**TASK BRIEF:**
Copy out, from the data, each line containing the string "glass".

|---|

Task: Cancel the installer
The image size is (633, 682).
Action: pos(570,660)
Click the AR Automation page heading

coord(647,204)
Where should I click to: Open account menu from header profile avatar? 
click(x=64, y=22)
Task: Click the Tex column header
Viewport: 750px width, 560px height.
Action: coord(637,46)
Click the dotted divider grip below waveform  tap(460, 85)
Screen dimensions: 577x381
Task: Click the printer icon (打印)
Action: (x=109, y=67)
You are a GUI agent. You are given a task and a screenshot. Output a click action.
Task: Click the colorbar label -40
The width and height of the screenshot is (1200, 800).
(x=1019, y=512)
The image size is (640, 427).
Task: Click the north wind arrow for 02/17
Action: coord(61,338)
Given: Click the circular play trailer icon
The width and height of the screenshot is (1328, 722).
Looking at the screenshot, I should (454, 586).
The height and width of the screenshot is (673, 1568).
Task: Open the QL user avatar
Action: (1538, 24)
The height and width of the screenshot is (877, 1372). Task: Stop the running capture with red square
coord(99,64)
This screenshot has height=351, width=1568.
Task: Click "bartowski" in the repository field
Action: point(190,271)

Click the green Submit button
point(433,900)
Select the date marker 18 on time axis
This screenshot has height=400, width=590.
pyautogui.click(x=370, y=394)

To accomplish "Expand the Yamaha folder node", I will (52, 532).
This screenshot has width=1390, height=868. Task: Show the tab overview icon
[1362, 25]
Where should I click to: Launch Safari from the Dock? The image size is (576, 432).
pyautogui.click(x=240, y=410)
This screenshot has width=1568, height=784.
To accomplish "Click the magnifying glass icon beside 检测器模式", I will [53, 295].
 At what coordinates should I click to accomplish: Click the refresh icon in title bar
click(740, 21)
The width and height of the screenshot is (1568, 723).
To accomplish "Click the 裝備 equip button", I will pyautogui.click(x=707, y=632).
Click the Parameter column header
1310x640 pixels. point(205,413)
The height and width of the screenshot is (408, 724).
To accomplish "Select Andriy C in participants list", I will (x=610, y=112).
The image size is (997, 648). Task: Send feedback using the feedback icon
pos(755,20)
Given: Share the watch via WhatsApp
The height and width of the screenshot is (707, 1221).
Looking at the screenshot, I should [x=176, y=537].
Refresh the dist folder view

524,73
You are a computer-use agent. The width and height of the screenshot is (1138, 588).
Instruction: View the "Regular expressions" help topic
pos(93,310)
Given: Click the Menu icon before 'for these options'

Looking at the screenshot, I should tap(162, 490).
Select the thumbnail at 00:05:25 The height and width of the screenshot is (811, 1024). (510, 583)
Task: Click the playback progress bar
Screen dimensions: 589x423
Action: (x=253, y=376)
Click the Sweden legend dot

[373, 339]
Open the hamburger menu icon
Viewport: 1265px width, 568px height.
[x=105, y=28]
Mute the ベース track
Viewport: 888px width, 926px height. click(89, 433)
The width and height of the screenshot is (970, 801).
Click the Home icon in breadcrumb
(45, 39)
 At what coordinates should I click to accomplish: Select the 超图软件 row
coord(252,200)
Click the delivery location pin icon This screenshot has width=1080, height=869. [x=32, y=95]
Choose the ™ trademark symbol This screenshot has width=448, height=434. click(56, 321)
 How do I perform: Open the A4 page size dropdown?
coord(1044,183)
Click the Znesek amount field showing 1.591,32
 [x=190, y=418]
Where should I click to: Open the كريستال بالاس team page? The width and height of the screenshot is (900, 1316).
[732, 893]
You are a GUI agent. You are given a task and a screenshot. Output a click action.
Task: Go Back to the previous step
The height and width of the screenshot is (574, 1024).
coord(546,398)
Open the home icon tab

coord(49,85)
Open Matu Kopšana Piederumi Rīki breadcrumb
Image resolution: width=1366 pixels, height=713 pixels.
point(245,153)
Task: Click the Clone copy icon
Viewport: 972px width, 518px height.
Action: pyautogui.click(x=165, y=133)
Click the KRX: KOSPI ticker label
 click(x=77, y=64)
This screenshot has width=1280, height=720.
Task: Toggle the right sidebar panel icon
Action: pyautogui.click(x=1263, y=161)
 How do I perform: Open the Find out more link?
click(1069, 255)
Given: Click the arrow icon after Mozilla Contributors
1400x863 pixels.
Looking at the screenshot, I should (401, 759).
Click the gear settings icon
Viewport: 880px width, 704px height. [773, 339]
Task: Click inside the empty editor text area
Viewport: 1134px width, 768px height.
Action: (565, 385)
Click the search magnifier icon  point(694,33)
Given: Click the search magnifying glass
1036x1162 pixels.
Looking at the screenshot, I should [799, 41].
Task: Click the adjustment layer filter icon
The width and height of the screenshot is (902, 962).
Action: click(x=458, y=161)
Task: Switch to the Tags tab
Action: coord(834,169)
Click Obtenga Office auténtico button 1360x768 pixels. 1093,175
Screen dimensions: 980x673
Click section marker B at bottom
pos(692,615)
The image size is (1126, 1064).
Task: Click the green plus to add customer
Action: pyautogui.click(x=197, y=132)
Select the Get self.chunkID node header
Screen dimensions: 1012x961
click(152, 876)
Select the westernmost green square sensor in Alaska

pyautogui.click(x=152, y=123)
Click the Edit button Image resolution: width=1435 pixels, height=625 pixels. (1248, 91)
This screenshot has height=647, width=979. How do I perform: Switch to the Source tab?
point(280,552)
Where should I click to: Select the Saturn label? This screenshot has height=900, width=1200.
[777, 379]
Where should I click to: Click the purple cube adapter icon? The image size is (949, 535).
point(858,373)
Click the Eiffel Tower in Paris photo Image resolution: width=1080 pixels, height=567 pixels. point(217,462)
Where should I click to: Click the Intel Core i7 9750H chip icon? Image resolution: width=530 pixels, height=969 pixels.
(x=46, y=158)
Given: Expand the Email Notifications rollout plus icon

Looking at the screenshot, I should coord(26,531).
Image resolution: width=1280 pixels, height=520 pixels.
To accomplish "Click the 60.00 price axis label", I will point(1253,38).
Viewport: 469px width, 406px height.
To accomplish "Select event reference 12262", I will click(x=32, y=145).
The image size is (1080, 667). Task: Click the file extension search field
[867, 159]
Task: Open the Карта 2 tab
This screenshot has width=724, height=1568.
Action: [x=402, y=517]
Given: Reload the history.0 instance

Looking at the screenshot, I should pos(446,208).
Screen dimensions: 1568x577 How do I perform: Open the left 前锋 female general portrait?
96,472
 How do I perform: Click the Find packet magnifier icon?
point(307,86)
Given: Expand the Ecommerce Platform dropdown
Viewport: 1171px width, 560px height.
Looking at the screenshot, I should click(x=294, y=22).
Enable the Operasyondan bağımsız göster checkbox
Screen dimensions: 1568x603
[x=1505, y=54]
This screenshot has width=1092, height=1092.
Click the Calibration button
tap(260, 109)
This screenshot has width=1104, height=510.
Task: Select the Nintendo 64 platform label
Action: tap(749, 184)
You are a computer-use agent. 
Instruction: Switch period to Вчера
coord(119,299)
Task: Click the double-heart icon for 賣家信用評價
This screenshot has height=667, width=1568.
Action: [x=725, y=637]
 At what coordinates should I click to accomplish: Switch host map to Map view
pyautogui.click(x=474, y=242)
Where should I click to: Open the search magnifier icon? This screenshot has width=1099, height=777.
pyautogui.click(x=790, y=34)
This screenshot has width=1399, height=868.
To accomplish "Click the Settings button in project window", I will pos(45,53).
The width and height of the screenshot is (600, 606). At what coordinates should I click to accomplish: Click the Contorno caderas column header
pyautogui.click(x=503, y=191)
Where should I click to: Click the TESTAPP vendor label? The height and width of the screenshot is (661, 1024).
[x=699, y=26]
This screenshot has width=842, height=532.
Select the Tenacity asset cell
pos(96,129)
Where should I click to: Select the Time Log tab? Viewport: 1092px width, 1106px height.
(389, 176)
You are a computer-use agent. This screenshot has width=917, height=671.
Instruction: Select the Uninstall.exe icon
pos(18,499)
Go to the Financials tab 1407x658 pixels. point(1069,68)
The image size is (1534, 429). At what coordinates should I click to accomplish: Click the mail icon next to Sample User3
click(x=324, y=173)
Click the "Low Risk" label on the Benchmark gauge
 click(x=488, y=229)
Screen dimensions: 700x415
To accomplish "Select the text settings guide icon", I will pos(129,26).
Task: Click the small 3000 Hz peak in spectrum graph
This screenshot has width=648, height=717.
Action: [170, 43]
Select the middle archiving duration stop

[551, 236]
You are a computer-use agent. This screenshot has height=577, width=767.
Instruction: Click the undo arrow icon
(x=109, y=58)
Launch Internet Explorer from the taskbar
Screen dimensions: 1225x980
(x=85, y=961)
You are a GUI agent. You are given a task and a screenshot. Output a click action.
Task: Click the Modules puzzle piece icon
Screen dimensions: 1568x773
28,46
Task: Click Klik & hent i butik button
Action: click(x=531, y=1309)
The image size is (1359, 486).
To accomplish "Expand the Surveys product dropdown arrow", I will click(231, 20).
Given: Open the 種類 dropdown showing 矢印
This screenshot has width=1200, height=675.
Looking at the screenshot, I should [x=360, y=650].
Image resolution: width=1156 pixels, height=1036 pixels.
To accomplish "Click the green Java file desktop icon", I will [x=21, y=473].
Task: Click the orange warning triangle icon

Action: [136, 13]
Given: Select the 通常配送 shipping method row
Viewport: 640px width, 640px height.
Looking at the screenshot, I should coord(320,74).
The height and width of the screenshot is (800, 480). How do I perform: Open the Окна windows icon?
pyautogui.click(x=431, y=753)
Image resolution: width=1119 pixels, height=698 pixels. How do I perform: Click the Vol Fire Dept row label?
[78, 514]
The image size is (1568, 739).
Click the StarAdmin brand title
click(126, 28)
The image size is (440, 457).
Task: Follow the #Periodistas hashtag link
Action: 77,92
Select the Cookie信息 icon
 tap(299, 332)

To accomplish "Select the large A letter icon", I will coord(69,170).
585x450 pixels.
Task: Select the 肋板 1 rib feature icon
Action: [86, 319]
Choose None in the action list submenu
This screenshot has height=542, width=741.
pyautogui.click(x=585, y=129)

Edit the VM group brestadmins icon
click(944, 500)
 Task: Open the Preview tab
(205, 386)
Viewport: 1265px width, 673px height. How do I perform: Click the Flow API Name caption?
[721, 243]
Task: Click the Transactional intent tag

|---|

**YOUR SOLUTION:**
To accomplish "Click the magnifying glass icon beside 检测器模式", I will [53, 295].
Given: Click the search magnifying glass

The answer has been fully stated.